───── ARTIKEL ─────

BzQbqi7srrl67Hfvhy9V9FxE68wSdBLJV1Yd4xhl

Pengikut

Alur dan Proses Perjanjian Internasional

Alur dan Proses Perjanjian Internasional
  1. Tukar-menukar naskah ratifikasi;
  2. Saat mulai mengikatnya Perjanjian Internasional;
  3. Pendaftaran dan Pengumuman Perjanjian Internasional;
  4. Sahnya Perjanjian Internasional; dan
  5. Berakhirnya Perjanjian Internasional. 
Tukar-menukar naskah ratifikasi
Naskah perjanjian internasional yang telah diratifikasi baru bisa berlaku setelah diadakan tukar-menukar naskah ratifikasi. Bagi perjanjian internasional yang bilateral, pertukaran naskah ratifikasi dilakukan negara pihak lawan berjanji sedangkan bagi perjanjian internasional multilateral setelah diratifikasi selanjutnya diserahkan kepada negara penyimpanan. Ini dikenal dengan istilah pendepositan. Negara penyimpan naskah ratifikasi biasanya adalah negara tempat ditandatanganinya perjanjian dan biasanya ditangani oleh Departeman Luar Negeri.

Saat mulai mengikatnya Perjanjian Internasional
Ratifikasi menetapkan terikatnya negara pada suatu perjanjian internasional, tetapi ratifikasi tidak menetapkan saat mulai terikatnya negara pada perjanjian yang diratifikasinya. Pada umumnya berlakunya suatu perjanjian internasional tergantung pada ketentuan yang terdapat dalam perjanjian internasional sendiri. Sebagai contoh, dalam Konvensi Wina tentang Hubungan Diplomatik tahun 1961 (Vienna Convention on Diplomatic Relations), ketentuan seperti ini diatur di dalam Pasal 51. Adapun selengkapnya dari Pasal 51 tersebut berbunyi sebagai berikut :
  1. Konvensi ini mulai berlaku pada hari ketiga puluh sesudah tanggal menyimpanan instrumen ratifikasi atau aksesi yang kedua puluh dua pada Sekretaris Jenderal Perserikatan Bangsa-Bangsa (PBB);
  2. Untuk setiap negara yang meratifikasi atau aksesi sesudah penyimpanan instrumen ratifikasi atau aksesi yang kedua puluh dua, konvensi berlaku mulai hari ke tiga puluh sesudah penyimpanan instrumen ratifikasi atau aksesi itu oleh negara tersebut.
Ketentuan tersebut ayat satu telah terpenuhi pada tanggal 24 Maret 1964, dan Konvensi mulai berlaku pada tanggal 24 April 1964.

Pendaftaran dan Pengumuman Perjanjian Internasional
Perserikatan Bangsa-Bangsa (PBB) mewajibkan anggotanya untuk mendaftarkan semua perjanjian dan persetujuan internasional yang dibuatnya kepada Sekretariat Perserikatan Bangsa-Bangsa (PBB) yang kemudian akan mengumumkannya dalam United Nations Treaties Series. Ketentuan ini diatur di dalam Pasal 102 Piagam Perserikatan Bangsa-Bangsa (PBB). Maksud dari Pasal 102 tersebut adalah untuk mencegah negara-negara mengadakan persetujuan rahasia di antara mereka dan memungkinkan negara-negara demokratis untuk menolak traktat seperti itu.

─────

▸ **DAFTAR TUGAS**:
1. Sajikan ulang bagian artikel tentang perjanjian internasional antara "Ketentuan tersebut ayat" dan "traktat seperti itu.", termasuk kedua batas tersebut, tanpa perubahan apa pun.
2. Menurut artikel tentang perjanjian internasional, apa maksud kewajiban anggota PBB mendaftarkan perjanjian internasional yang dibuatnya kepada Sekretariat PBB? Jawablah dalam satu hingga tiga kalimat.

───── MATERI EKSTRAKSI ─────

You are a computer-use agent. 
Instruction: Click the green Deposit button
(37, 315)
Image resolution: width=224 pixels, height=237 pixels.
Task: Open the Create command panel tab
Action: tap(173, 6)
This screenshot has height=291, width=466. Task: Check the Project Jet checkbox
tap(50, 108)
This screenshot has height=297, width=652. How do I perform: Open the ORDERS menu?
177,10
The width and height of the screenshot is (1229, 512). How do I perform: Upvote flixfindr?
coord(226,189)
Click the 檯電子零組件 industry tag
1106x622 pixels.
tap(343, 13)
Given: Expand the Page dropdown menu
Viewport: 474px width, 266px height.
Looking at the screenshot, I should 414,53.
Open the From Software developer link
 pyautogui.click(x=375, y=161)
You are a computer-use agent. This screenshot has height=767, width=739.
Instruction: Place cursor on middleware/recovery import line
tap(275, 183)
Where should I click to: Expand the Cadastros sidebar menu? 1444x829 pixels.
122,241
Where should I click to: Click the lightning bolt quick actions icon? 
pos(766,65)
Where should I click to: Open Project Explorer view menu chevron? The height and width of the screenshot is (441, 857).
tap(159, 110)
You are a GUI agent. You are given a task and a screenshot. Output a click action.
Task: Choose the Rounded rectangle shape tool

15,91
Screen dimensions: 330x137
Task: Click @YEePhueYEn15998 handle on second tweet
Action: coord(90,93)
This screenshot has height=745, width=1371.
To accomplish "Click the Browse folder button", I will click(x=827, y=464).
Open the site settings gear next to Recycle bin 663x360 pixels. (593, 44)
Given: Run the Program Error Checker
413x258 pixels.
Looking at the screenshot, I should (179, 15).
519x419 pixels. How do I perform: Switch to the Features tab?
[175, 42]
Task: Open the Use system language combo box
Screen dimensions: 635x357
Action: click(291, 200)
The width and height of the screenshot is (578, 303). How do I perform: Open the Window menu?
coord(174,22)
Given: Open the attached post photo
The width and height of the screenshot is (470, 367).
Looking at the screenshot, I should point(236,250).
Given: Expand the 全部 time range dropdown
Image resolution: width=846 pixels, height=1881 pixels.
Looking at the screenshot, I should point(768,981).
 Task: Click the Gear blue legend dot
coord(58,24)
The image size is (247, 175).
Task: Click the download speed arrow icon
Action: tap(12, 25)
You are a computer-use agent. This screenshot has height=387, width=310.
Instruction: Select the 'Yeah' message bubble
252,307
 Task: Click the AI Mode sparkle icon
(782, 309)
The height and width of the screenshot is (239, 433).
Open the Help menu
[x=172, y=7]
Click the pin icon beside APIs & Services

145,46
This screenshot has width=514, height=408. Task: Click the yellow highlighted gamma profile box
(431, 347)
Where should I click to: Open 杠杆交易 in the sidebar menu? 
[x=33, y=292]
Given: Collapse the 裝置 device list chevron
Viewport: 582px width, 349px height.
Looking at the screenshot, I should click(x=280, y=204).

─────

▸ **HASIL PER TUGAS**:
1.
Ketentuan tersebut ayat satu telah terpenuhi pada tanggal 24 Maret 1964, dan Konvensi mulai berlaku pada tanggal 24 April 1964.

Pendaftaran dan Pengumuman Perjanjian Internasional
Perserikatan Bangsa-Bangsa (PBB) mewajibkan anggotanya untuk mendaftarkan semua perjanjian dan persetujuan internasional yang dibuatnya kepada Sekretariat Perserikatan Bangsa-Bangsa (PBB) yang kemudian akan mengumumkannya dalam United Nations Treaties Series. Ketentuan ini diatur di dalam Pasal 102 Piagam Perserikatan Bangsa-Bangsa (PBB). Maksud dari Pasal 102 tersebut adalah untuk mencegah negara-negara mengadakan persetujuan rahasia di antara mereka dan memungkinkan negara-negara demokratis untuk menolak traktat seperti itu.

2. Kewajiban yang diatur dalam Pasal 102 Piagam PBB itu dimaksudkan untuk mencegah negara-negara mengadakan persetujuan rahasia di antara mereka. Selain itu, ketentuan tersebut memungkinkan negara-negara demokratis untuk menolak traktat semacam itu.